The place where you get to either:
A. Sit around and be addressed as "bruh", "cuz" or "gurl", laugh at all the little sane kids, and just be a complete prick,
B. Sit back and watch the show, bystanding at all times, never being talked to because you don't need any friends since they act as mentioned above (If you are one of the people that fit into this category, welcome to the club)
C. Be teased all day about shit that doesn't even matter, backstabbed by people who brush their teeth with a brush made of cannabis and have a condom for a soul
Or D. Cut your wrists and cry yourself to sleep because the world is so cold and unforgiving
So just in general, a hellhole that supposedly does not prepare you for the real world, as someday all the bitches will have to grow up and get a damn job.
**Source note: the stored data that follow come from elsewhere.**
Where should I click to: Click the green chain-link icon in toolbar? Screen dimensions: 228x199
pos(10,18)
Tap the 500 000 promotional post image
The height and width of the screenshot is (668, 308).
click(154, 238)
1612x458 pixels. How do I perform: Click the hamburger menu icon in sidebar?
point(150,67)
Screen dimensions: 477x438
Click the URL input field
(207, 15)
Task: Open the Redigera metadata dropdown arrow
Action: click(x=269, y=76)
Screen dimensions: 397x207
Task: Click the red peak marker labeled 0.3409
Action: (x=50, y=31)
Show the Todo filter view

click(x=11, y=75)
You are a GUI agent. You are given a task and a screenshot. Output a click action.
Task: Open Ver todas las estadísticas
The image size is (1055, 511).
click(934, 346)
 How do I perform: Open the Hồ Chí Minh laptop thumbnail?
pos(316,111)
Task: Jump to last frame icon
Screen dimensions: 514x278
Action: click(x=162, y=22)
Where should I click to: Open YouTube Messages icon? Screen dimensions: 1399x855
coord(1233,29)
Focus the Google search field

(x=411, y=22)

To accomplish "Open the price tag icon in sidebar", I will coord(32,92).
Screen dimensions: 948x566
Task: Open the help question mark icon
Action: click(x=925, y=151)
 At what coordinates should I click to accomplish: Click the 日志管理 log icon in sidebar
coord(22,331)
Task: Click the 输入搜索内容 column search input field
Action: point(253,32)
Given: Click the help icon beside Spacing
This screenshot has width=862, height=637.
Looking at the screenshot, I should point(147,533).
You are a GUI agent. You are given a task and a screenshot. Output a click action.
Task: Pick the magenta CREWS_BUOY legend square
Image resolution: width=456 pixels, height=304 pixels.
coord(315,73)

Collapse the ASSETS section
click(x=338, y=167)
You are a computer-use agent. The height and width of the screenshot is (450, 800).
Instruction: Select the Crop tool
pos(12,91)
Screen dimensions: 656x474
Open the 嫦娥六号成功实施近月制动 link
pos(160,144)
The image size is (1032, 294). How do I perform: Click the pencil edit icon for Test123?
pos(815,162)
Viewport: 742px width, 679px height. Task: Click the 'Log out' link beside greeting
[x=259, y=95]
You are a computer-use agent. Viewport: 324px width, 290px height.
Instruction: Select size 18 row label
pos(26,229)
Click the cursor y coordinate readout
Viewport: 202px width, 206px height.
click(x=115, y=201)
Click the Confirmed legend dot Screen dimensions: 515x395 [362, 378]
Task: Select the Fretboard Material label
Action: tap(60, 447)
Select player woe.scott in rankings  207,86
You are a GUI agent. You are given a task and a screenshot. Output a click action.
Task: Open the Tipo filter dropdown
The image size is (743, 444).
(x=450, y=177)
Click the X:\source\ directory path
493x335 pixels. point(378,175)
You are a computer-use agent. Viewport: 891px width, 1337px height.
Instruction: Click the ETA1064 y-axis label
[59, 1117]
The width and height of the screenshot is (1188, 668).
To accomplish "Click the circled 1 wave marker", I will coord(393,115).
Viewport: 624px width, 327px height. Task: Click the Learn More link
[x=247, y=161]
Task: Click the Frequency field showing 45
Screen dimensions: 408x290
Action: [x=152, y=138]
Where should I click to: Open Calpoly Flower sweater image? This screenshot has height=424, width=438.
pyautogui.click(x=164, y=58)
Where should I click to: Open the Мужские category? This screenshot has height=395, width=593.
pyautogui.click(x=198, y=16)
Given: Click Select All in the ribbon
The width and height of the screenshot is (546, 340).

Right now, sixth grade is being a bitch and I'm stuck in this little pool of 2-year-olds while I feel like I'm nineteen.
A. Kid: Ay bruh luk at dat ass bruh ill tke tht for lataniasha bruh bruh bruh bruh etc.
B. Kid: Dude, go pick up a dictionary, your spelling is making my eyes bleed.
C. Kid: B. Kid, don't tell him that or else he's going to treat us all like whores. -runs-
D. Kid: quiet, i'm trying to concentrate you insolent souls
Me: Screw this. When I get out of middle school, man...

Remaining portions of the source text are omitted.